Located on the banks of West Tai-hu Lake, the curveacous forms of the two pavilions represent floating flower petals, however the complex itself has deeper attachments to the surrounding landscape. The design of the two pavilions was primarily focused on eliciting a soothing harmony between the artificial structure and its natural environment, actively avoiding the tension so commonly found between architecture and nature.
According to the architects, the two separate pavilions represent the immense potential of using ecological building principles to embrace a complimentary relationship between art, architecture and nature. To achieve this balance, the Art Pavilion and the Science Pavilion were built some distance apart in order to encourage visitors to enjoy the natural landscape as they walk between the two sites, essentially blending the interior art and science exhibitions found inside the pavilions with the natural environment on the exterior.

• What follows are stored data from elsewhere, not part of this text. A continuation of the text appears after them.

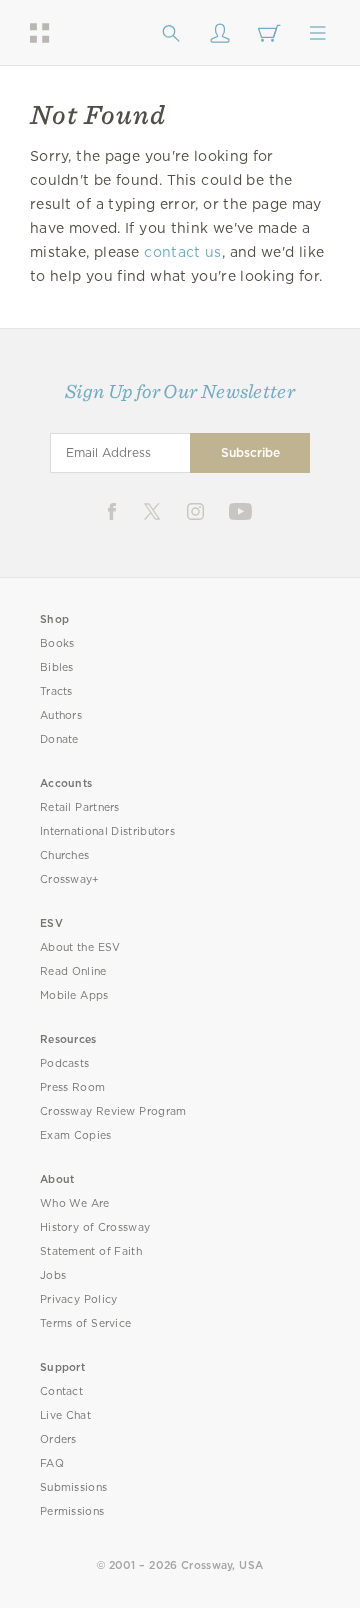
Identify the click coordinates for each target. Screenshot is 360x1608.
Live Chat (65, 1415)
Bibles (57, 667)
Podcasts (64, 1063)
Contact (61, 1391)
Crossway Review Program (113, 1111)
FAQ (52, 1463)
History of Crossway (95, 1227)
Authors (61, 715)
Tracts (56, 691)
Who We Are (75, 1203)
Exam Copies (76, 1135)
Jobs (53, 1275)
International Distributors (107, 831)
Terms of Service (85, 1323)
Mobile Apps (74, 995)
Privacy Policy (79, 1299)
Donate (59, 739)
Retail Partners (80, 807)
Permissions (72, 1511)
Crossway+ (70, 879)
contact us (182, 252)
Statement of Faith (91, 1251)
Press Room (72, 1087)
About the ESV (80, 947)
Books (57, 643)
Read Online (73, 971)
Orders (58, 1439)
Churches (64, 855)
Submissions (73, 1487)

Although the pavilions are distinct in terms of exhibition space and use, their similar curvaceous appearance creates solidarity between the two buildings. Strategic use of loops and overlapping ellipses creates the illusion of gliding deconstructed forms that continue throughout the interior space, courtyard and transition areas. This continual movement is a subtle nod to traditional Chinese spacial concepts, which reinforces the notion that architecture is not singular, but a mechanism that produces a continual stream, connecting indoor and outdoor space and everything in between.
Paying respect to the Flower Expo’s theme of sustainable building practices, a variety of green features were incorporated. A highly translucent ETFE weatherproof membrane reduces heat gains during the hot summer months and the jagged façade allows for passive air ventilation in the buildings’ gallery spaces. These sustainable aspects within the stunning nature-inspired design result in one very distinctive and harmonic structure, creating the perfect ambience for the 8th Chinese Flower Expo.